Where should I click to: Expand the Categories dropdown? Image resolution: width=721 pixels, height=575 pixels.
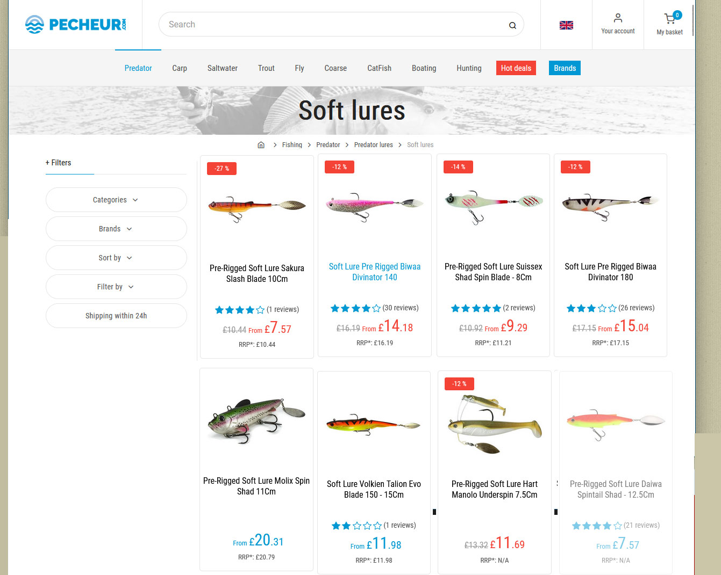point(116,200)
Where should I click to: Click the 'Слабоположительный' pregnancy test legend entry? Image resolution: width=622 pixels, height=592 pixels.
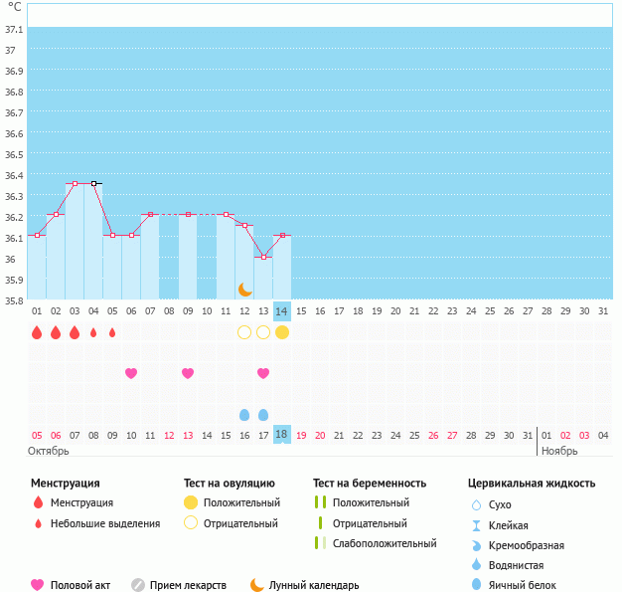pos(384,543)
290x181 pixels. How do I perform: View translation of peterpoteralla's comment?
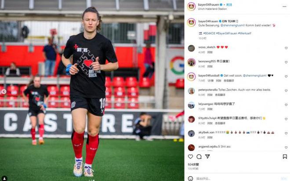(220, 95)
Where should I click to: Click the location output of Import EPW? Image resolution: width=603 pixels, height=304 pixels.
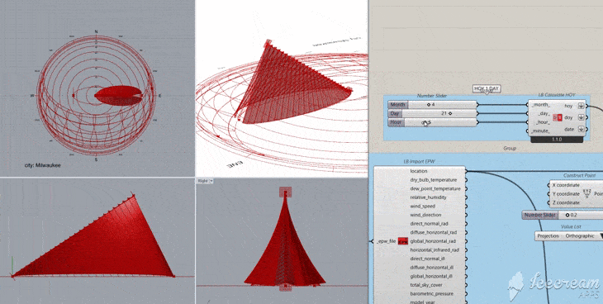pyautogui.click(x=419, y=171)
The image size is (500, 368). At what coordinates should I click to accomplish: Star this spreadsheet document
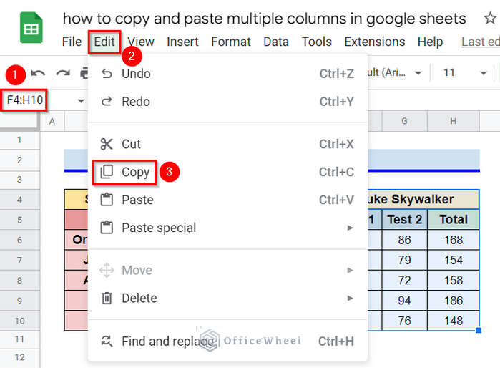[x=480, y=18]
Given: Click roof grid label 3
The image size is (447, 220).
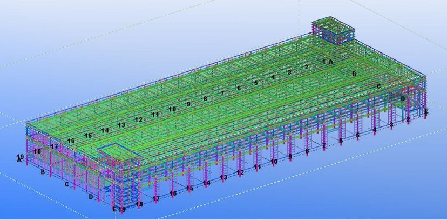Looking at the screenshot, I should click(289, 72).
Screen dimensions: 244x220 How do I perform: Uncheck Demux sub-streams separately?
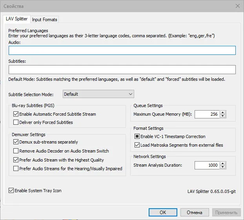(x=16, y=142)
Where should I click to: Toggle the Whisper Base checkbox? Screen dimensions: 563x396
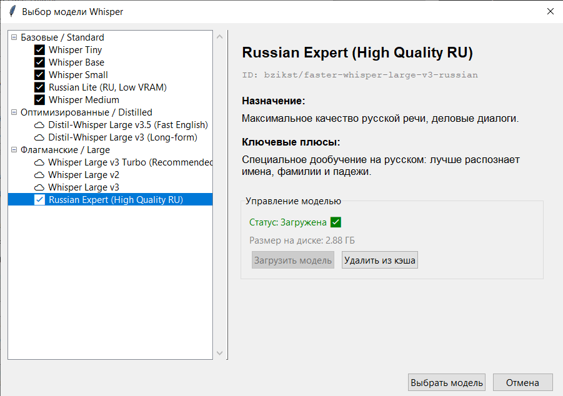click(x=39, y=62)
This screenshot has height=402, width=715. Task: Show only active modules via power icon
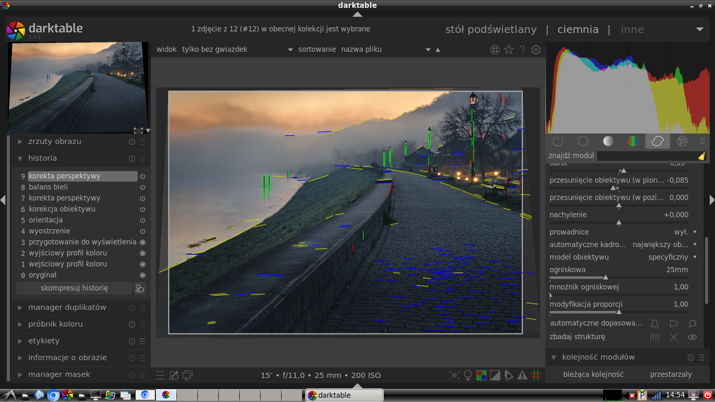click(x=557, y=141)
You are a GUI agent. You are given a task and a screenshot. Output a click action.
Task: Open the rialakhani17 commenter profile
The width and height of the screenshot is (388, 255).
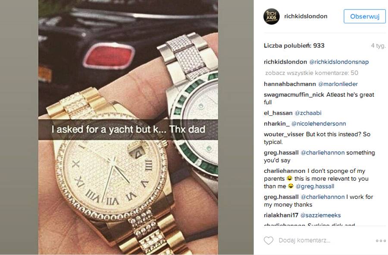pyautogui.click(x=281, y=215)
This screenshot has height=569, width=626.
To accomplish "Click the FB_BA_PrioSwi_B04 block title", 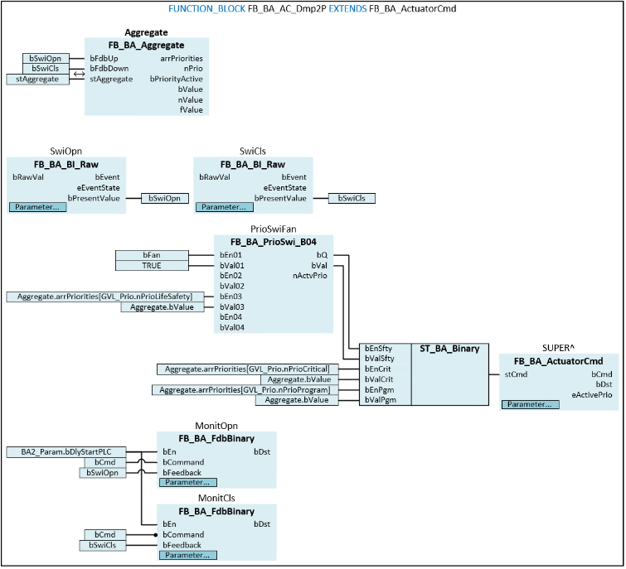I will click(273, 242).
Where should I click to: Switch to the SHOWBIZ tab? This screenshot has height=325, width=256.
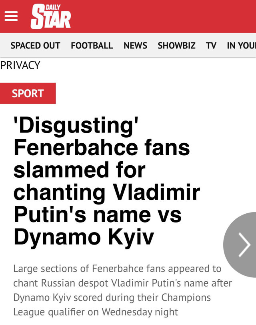[x=176, y=46]
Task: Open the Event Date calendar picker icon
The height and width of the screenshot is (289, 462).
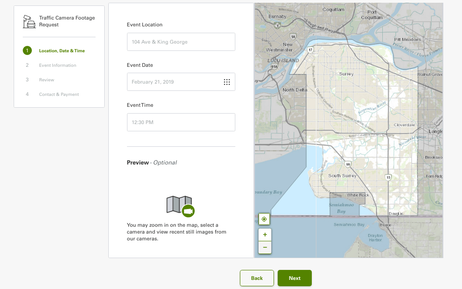Action: click(227, 82)
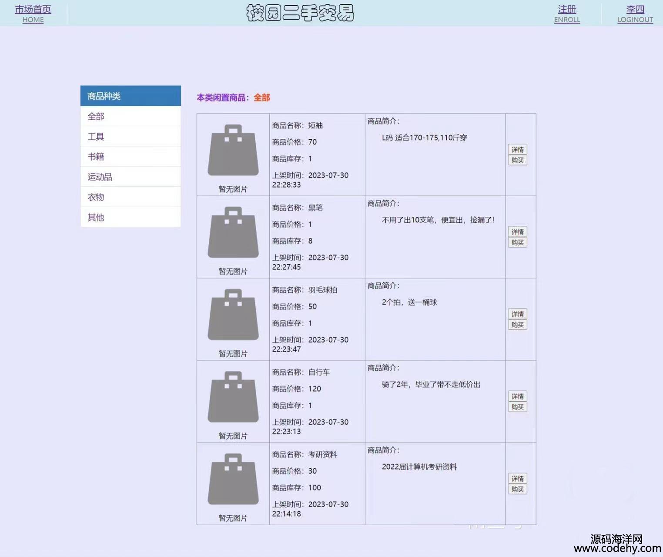This screenshot has width=663, height=557.
Task: View 详情 for the 短袖 item
Action: 517,150
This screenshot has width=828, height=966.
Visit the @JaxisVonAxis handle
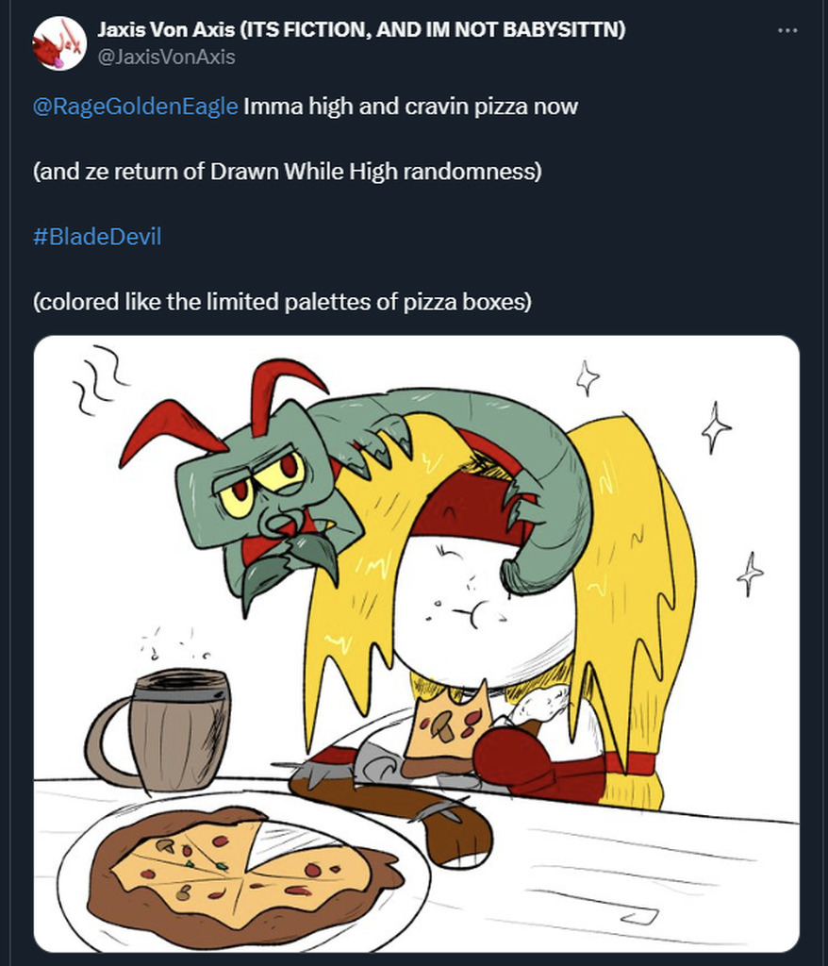pyautogui.click(x=166, y=57)
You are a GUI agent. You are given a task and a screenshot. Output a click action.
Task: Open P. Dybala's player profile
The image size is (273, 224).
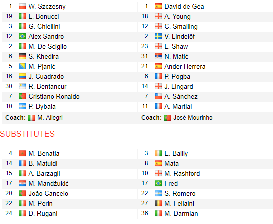(42, 106)
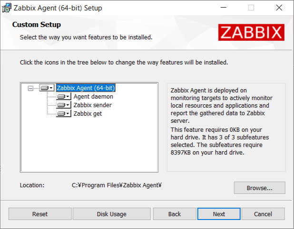Open dropdown arrow next to Agent daemon

[x=68, y=97]
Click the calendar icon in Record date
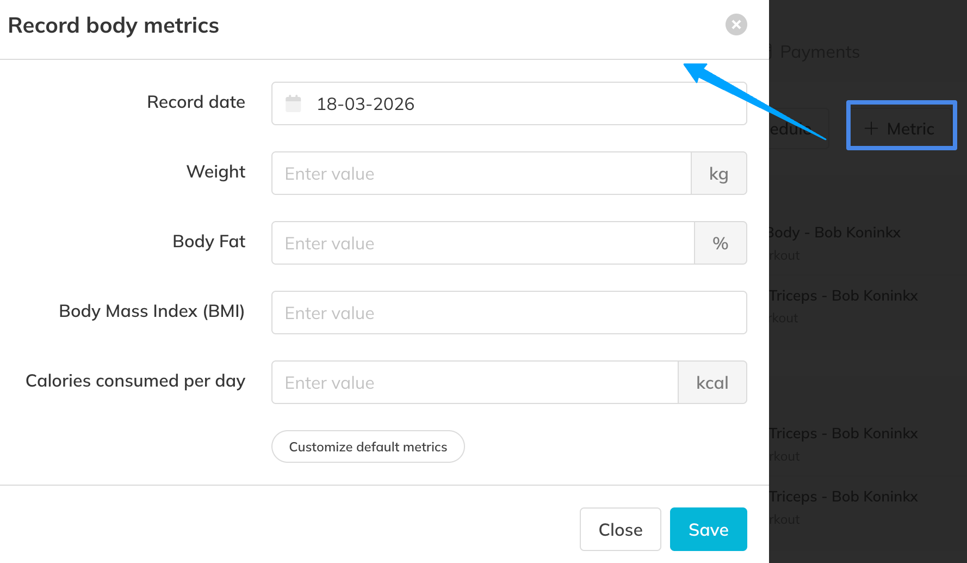Screen dimensions: 967x563 click(x=293, y=103)
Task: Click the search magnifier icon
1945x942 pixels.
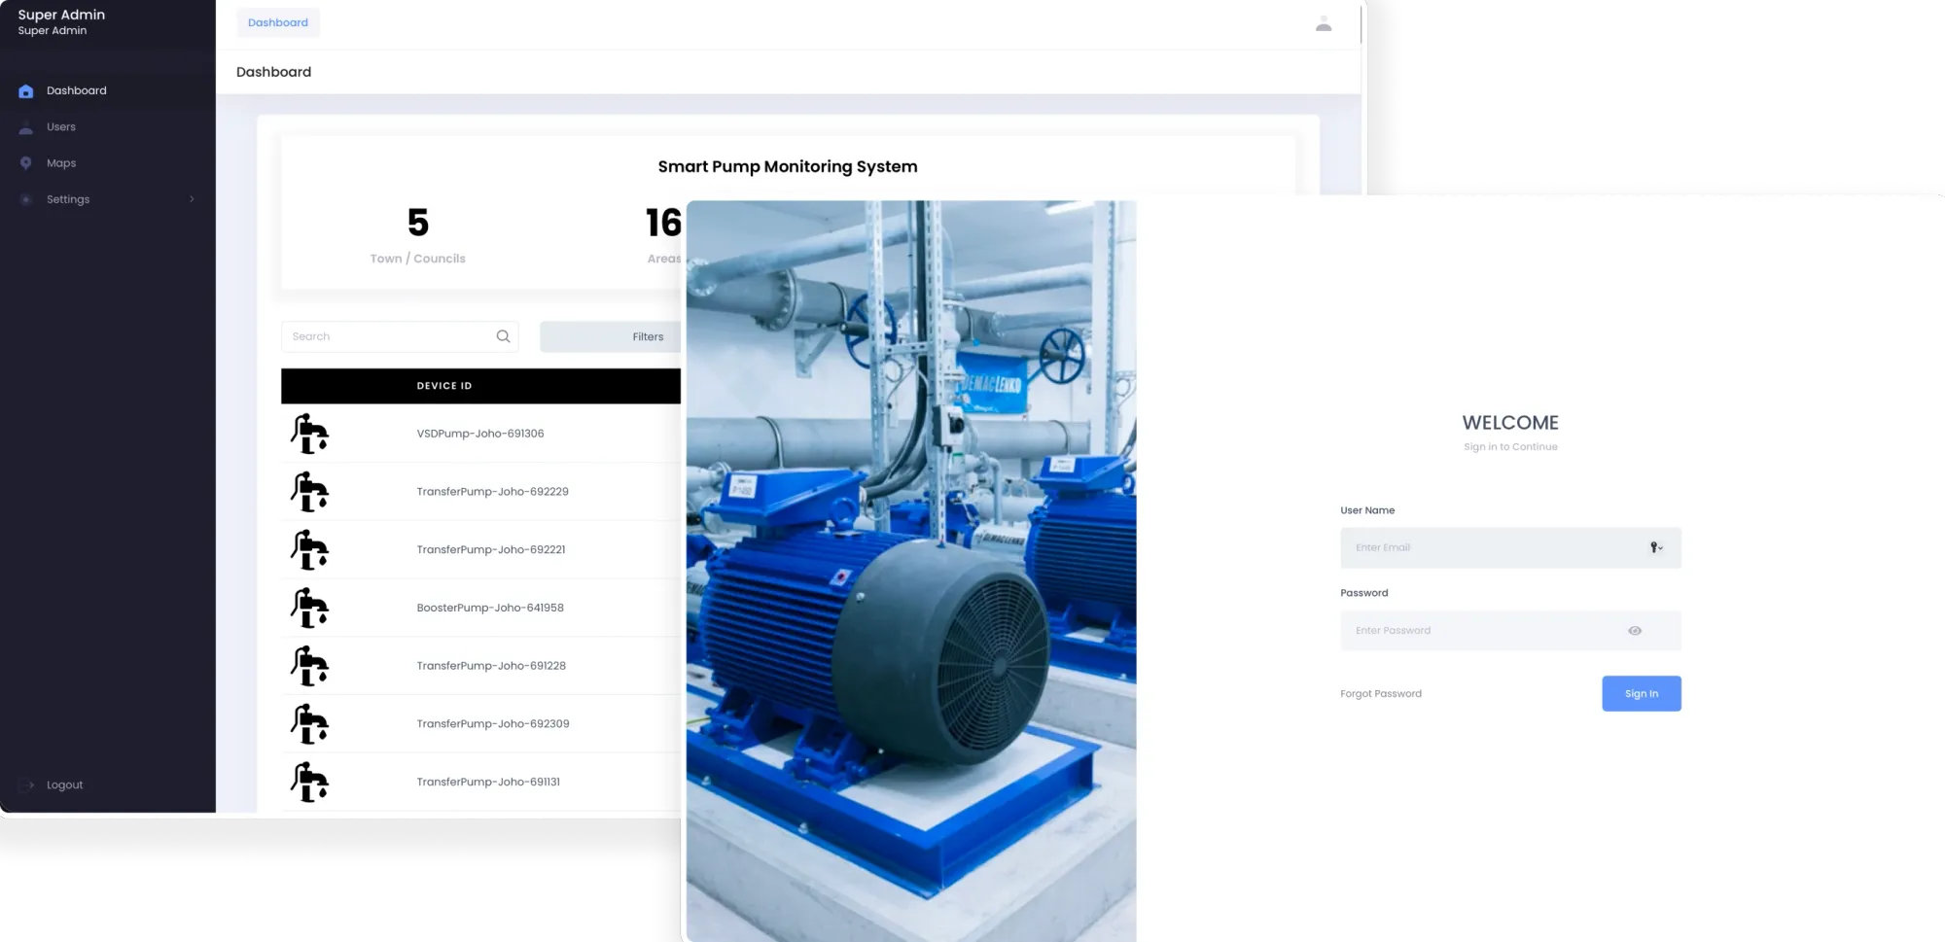Action: point(503,336)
• • • •
» **Problem description**:
Copy whichever lines in the listing above hold "profile".

» **Response**:
Task: Open the rialakhani17 commenter profile
Task: Open P. Dybala's player profile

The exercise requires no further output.